The Curious Case Of Puerto Rico Within The Marketing World


The majority of Puerto Ricans value the relationship with the US and the citizenship it brings, yet Puerto Ricans also value their Hispanic culture and the Spanish language. One reason many see Puerto Rico as the Caribbean extension of the US Hispanic market is that Puerto Ricans carry American passports but are unable to vote in presidential elections while living on the island. For others, Puerto Rico remains a distinctly Latin American market.

Why it matters: According to Jaime Rosado, owner and CCO of RosadoToledo&, brands that perform better in Puerto Rico are those that localize their strategies based on the uniqueness of its market.

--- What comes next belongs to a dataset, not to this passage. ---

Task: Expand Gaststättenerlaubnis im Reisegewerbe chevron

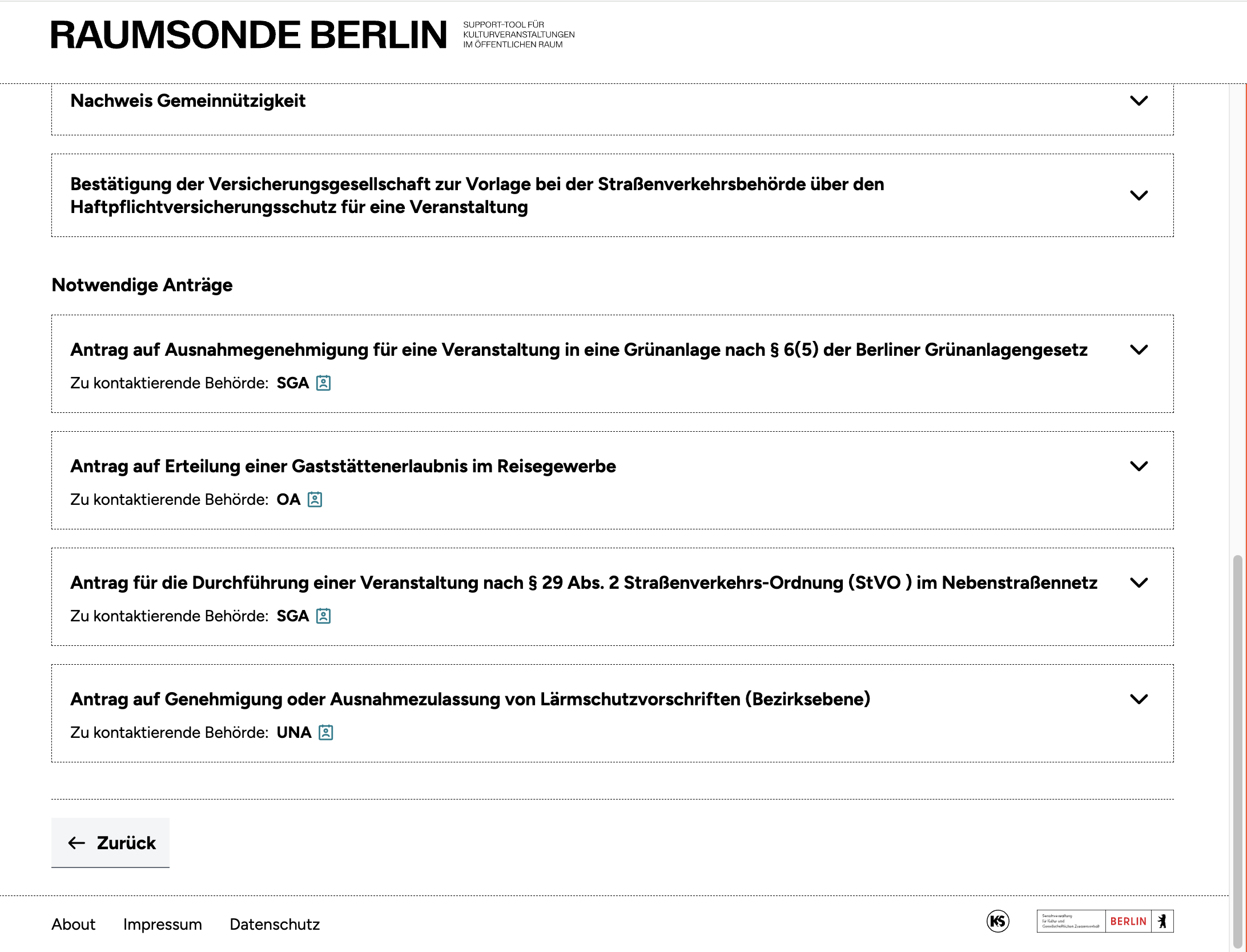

Angela Rodriguez, senior vice president, head of strategy, ALMA, says marketers should be cautious not to lump Puerto Ricans in Puerto Rico together with US efforts since the identity drivers and barriers of one whole may not necessarily translate to the other.

Evolution And Opportunity In The Post-Pandemic Economy

McKinsey & Company

The three main trends that the pandemic accelerated and are likely going to persist at varying degrees moving forward include how companies adopt technology, remote work and consumer digital transactions.

Why it matters: Contrary to how companies normally respond to recessions, the pandemic caused them to adopt new technology to keep operations going – from automation and robotics to virtual reality (VR) headsets that enabled technicians to repair machinery remotely. Before the pandemic, about five to six percent of Americans regularly telecommuted. During the pandemic, that figure rose to 35 to 40 percent. Last, consumer pulse surveys indicate that consumers find digital transactions efficient and convenient even on channels that hadn’t tried such transactions before the pandemic.